The following graph represents GDP growth for the US and the Euro area. Identify the problems associated with the graph. then, generate your own graph that portrays the data in an improved way.

The graph is meant to represent and portray the GDP growth by percentage between the US and the Euro area. However, using the 3D bar graph causes for some confusion and some uncertainty about the data.One way to better represent that data would be to provide two separate lines/curves that show the change in GDP per year for each country.

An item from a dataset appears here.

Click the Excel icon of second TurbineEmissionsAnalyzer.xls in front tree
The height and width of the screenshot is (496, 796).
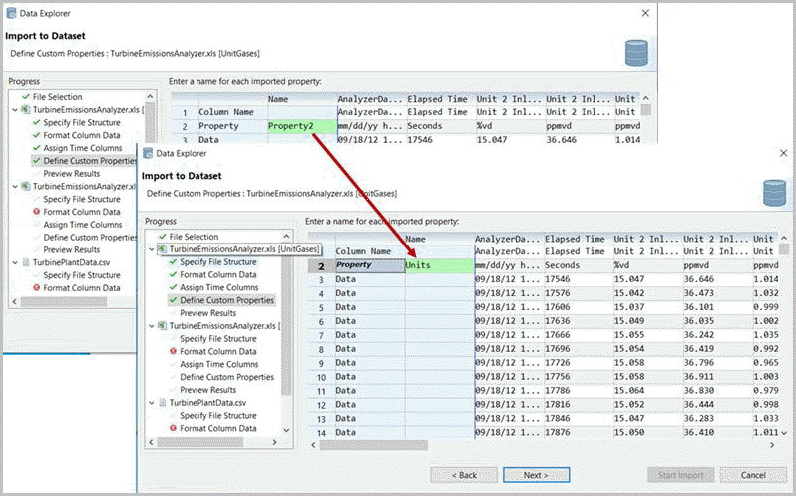click(162, 326)

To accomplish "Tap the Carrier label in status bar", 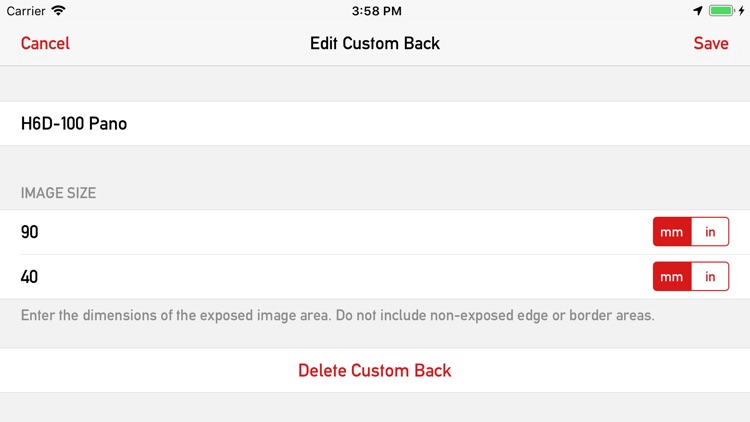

install.packages("ggplot2", repos = "http://cran.us.r-project.org")
## Installing package into 'C:/Users/earth/AppData/Local/R/win-library/4.2'
## (as 'lib' is unspecified)
## package 'ggplot2' successfully unpacked and MD5 sums checked
## 
## The downloaded binary packages are in
##  C:\Users\earth\AppData\Local\Temp\Rtmpa0p2ww\downloaded_packages
library(ggplot2)
## 
## Attaching package: 'ggplot2'
## The following objects are masked from 'package:psych':
## 
##     %+%, alpha
#2 vectors
US <- c(3.7,4.5,4.2,4.5,3.7,0.8,1.6,2.7,4.2,3.5,2.9)
Euro <- c(1.5,2.6,2.9,2.8,3.7,1.8,0.9,0.7,1.9,1.0,1.8)
#Range
g_range <- range(0,US,Euro)
#Graph
plot(US, type='o', col="blue", ylim=g_range, axes=FALSE, ann=FALSE)
#X-Axis
axis(1, at=1:11, lab=c("1996","1997","1998","1999","2000","2001","2002","2003","2004","2005","2006"))
#Y-Axis
axis(2, las=1, at=4*0:g_range[2])
box()
lines(Euro, type="o", pch=22, lty=2, col="red")
title(main="The Transatlantic Gulf", col.main="red", font.main=4)
title(xlab="Years", col.lab=rgb(0,0.5,0))
title(ylab="GDP Growth %", col.lab=rgb(0,0.5,0))
legend(1, g_range[2], c("US", "Euro"), cex=0.8, col=c("blue", "red"), pch=21:22, lty=1:2)

Question 8

A sample of 900 computer chips revealed that 58% of the chips fail in the first 1000 hours of their use. The company’s promotional literature states that 54% of the chips fail in the first 1000 hours of their use. The quality control manager wants to test the claim that the actual percentage that fail is different from the stated percentage. Construct a 98% confidence interval for the proportion of chips that fail. Then conduct a hypothesis test and show all the steps (including null and alternative). Is there enough evidence at the 0.02 level to support the manager’s claim?

p=0.58
n=900
alpha=0.02
z=qnorm(1-alpha/2)
se=sqrt(p*(1-p)/n)
lower=p-z*se
upper=p+z*se
interval=c(lower,p,upper)
names(interval)=c('Lower 1% CI', 'proportion estimate', 'Upper 1% CI')
interval
##         Lower 1% CI proportion estimate         Upper 1% CI 
##            0.541727            0.580000            0.618273

With the sample of 900 computers to create a 98% confidence interval, the percentage of chips within the first 1000 hours to fail will be between 54.17% and 61.83%.Therefore the 54% that was stated to fail within the first 1000 hours by the company’s promotional literature falls outside the parameters and is incorrect.

# Hypothesis test
# Null: 54% of chips fail within the first 1000 hours of use. ; pi=0.54
# Alternative: More or less than 54% of chips fail within the first 1000 hours of use; pi does not = 0.54

H0 <- 0.54
alpha = 0.02
1-pnorm(p,H0,se)
## [1] 0.007521905

The p-value is much less than alpha, and therefore H0 is rejected and the alternative hypothesis is accepted. There is enough evidence to approve and agree with the manager’s claims that the actual percentage of chips that fail within the first 1000 hours of use is different than the percentage of 54%.